Problem to work on
Starting at the line that contains "Click the navy diamond beside 瞬介", print each line exactly through the end of the listing. Skip any pictures and add nothing.

Records provided
┄┄┄┄┄┄

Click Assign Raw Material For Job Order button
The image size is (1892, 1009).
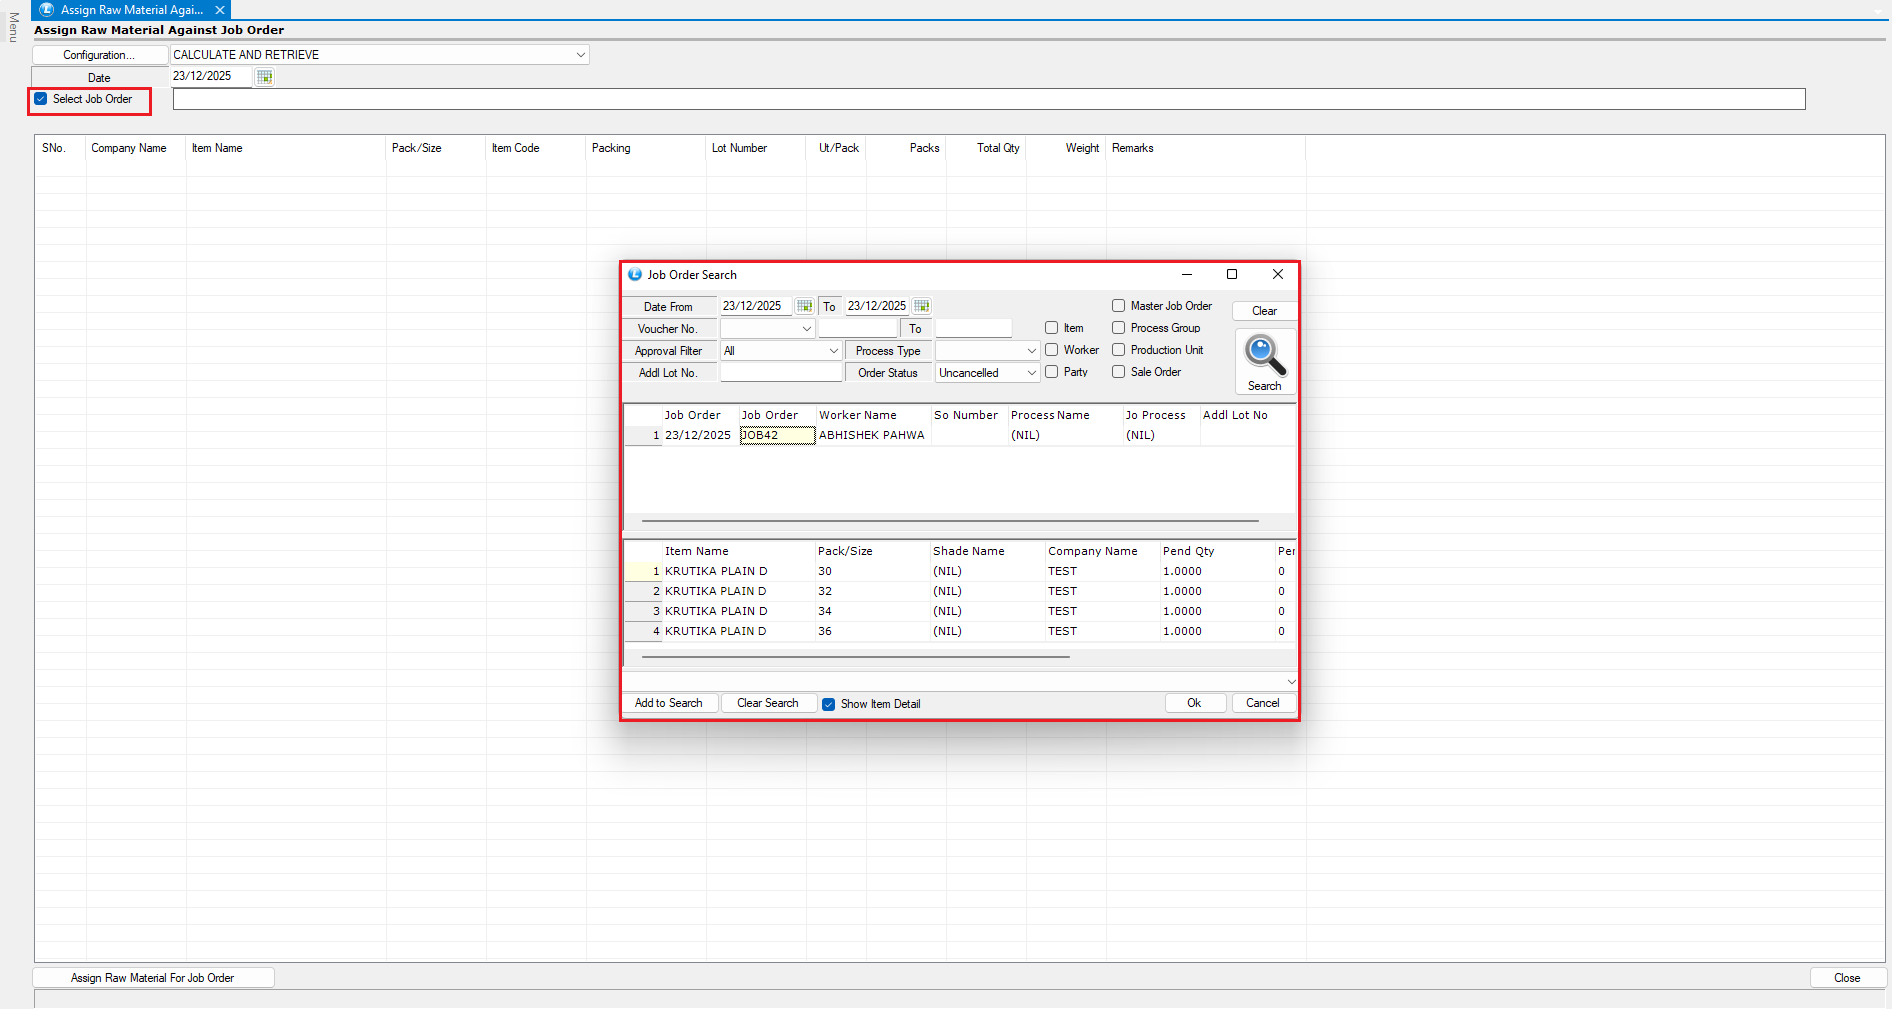click(x=153, y=978)
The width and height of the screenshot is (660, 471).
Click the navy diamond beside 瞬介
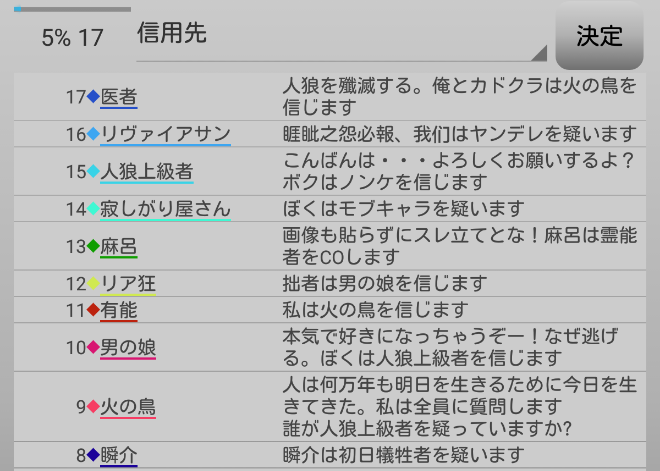(94, 456)

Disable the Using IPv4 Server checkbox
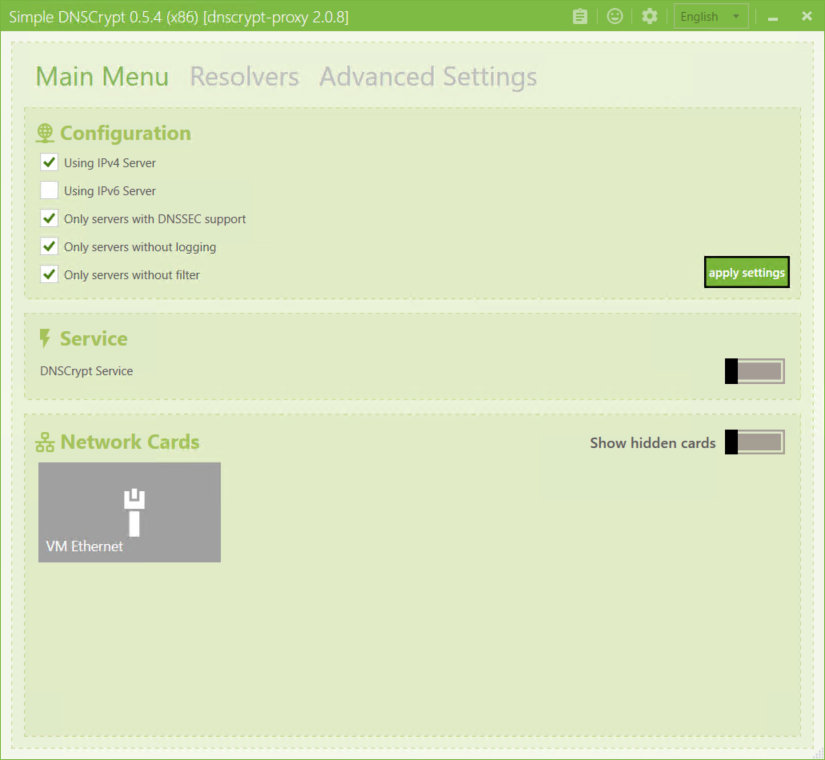tap(48, 162)
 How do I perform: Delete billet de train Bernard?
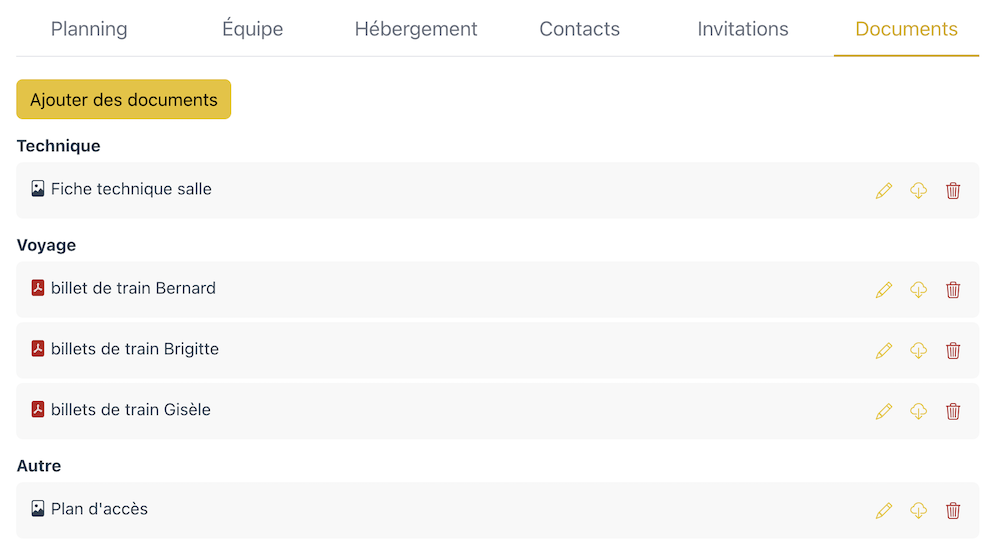click(953, 290)
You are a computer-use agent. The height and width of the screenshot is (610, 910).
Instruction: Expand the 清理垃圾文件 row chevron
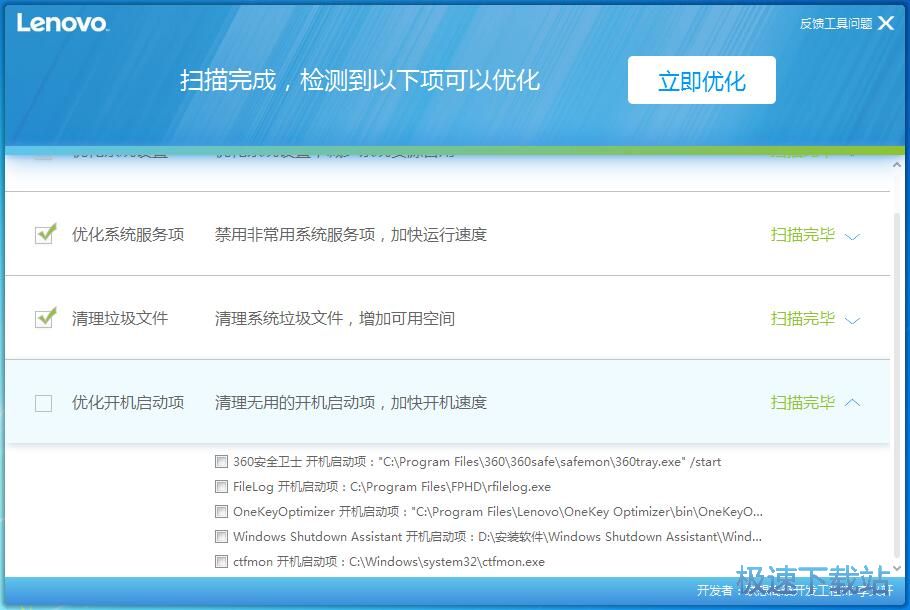(852, 320)
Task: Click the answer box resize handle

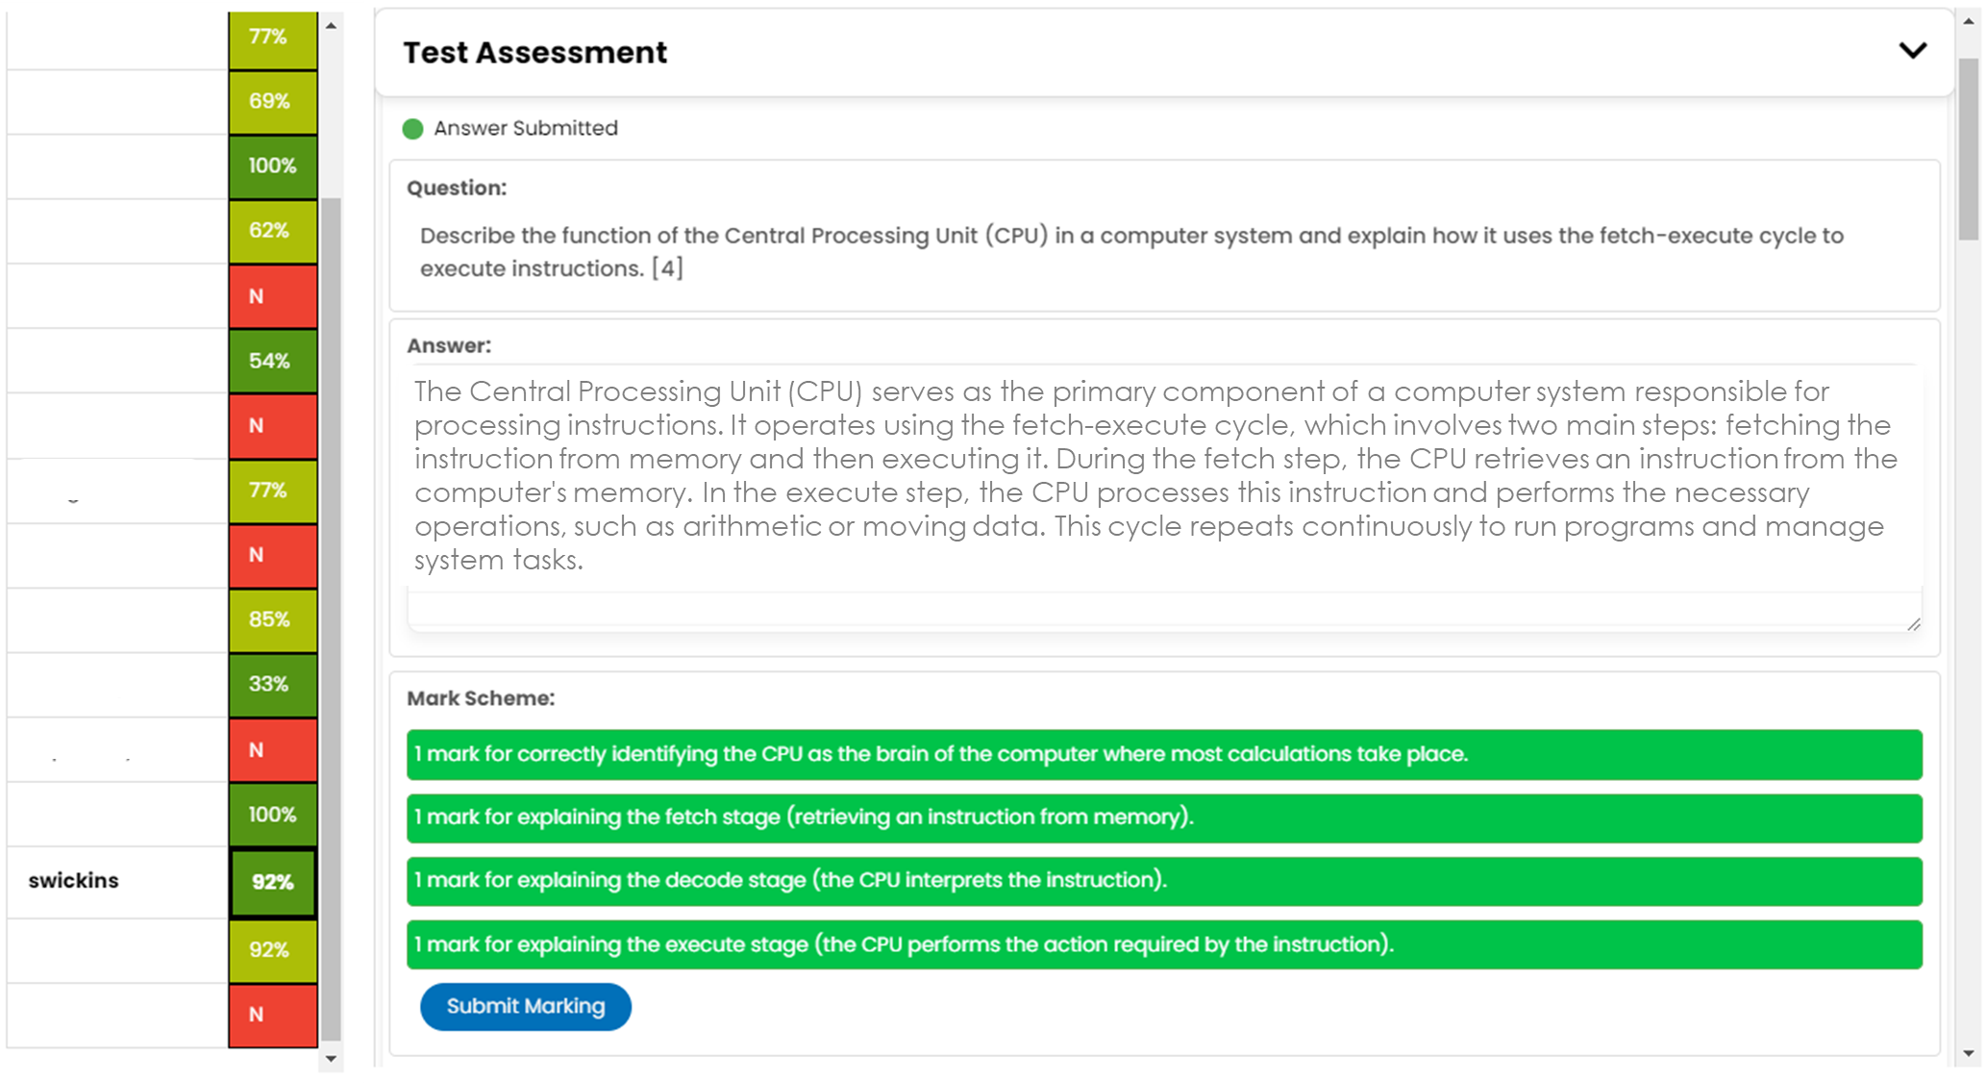Action: (x=1913, y=624)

┄┄┄┄┄┄

Final answer
Click the navy diamond beside 瞬介
(94, 456)

Disable the Using IPv4 Server checkbox
tap(48, 162)
 How do I perform: Delete billet de train Bernard?
click(953, 290)
You are a computer-use agent. The height and width of the screenshot is (610, 910).
Instruction: Expand the 清理垃圾文件 row chevron
(852, 320)
Task: Click the answer box resize handle

Action: (x=1913, y=624)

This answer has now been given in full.